[PROVIDED DATA Boundary: Start]

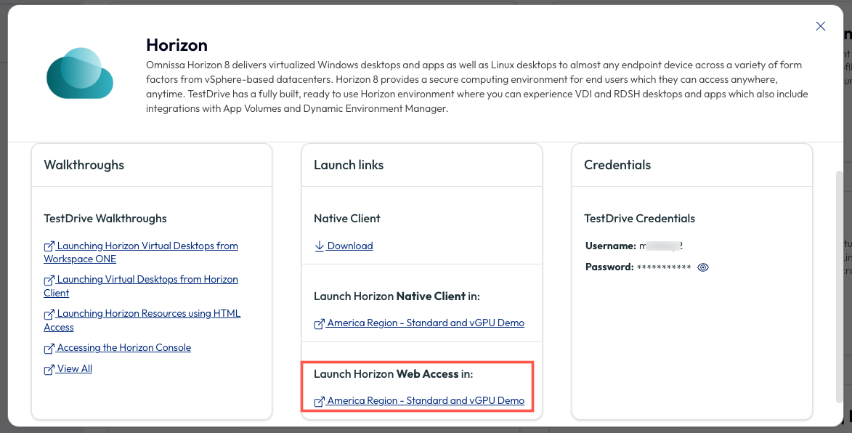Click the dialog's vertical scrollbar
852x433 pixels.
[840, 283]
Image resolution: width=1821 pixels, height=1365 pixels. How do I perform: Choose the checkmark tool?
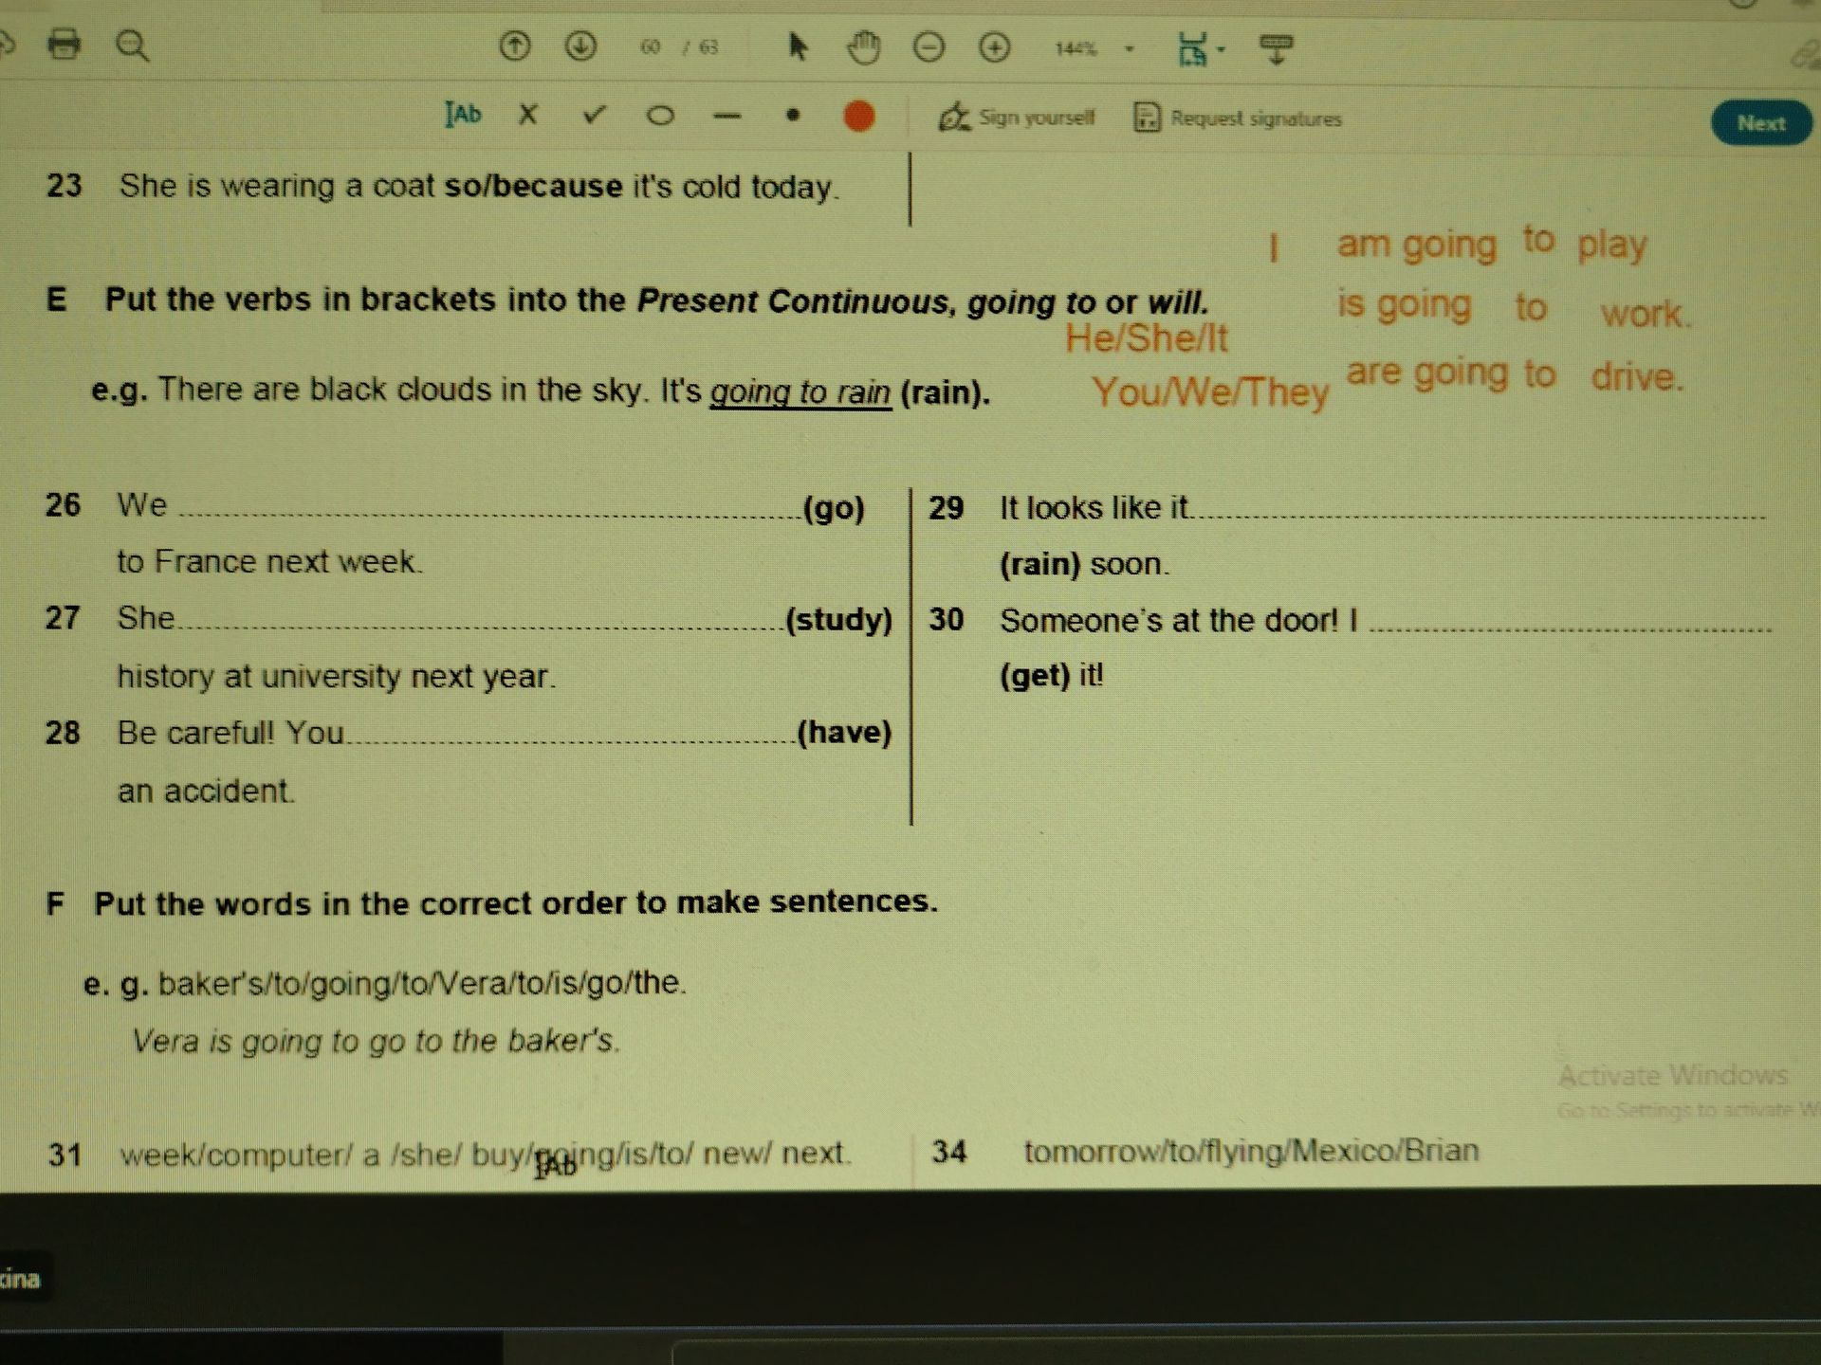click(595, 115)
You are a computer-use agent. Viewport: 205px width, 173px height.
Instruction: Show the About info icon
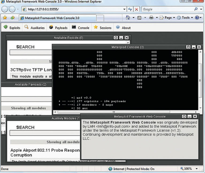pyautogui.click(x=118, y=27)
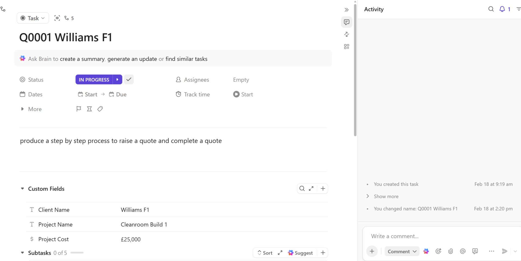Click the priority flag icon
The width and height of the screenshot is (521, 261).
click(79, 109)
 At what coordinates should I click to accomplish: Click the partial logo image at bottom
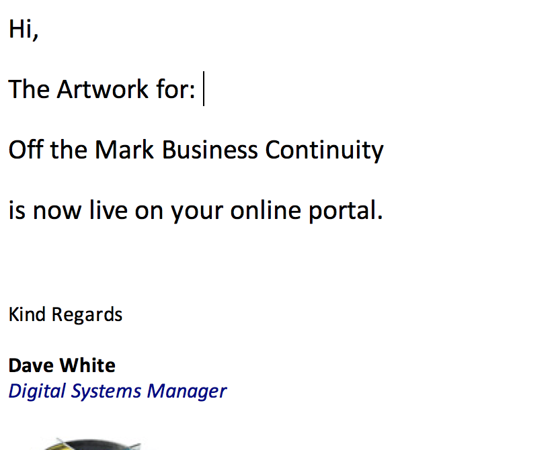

[PROVIDED DATA Boundary: End]
[PROVIDED DATA Boundary: Start]

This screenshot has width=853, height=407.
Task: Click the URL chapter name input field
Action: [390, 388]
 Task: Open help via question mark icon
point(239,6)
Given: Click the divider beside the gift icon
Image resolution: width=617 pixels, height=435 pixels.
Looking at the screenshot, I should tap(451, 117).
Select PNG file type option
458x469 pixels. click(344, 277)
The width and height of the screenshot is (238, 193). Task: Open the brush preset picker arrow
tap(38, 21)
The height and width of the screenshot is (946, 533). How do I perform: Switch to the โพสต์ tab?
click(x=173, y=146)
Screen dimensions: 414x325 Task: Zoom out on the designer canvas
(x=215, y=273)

[PROVIDED DATA Boundary: End]

*ASSIGNMENT*. Using the listing above, restate exactly the range between the lines holding "Image resolution: width=1821" and "You are a computer-use", inclusive, with pictures left out.

*EXERCISE OUTPUT*.
Image resolution: width=1821 pixels, height=1365 pixels. How do I perform: Choose the checkmark tool?
click(595, 115)
You are a computer-use agent. Viewport: 205px width, 173px height.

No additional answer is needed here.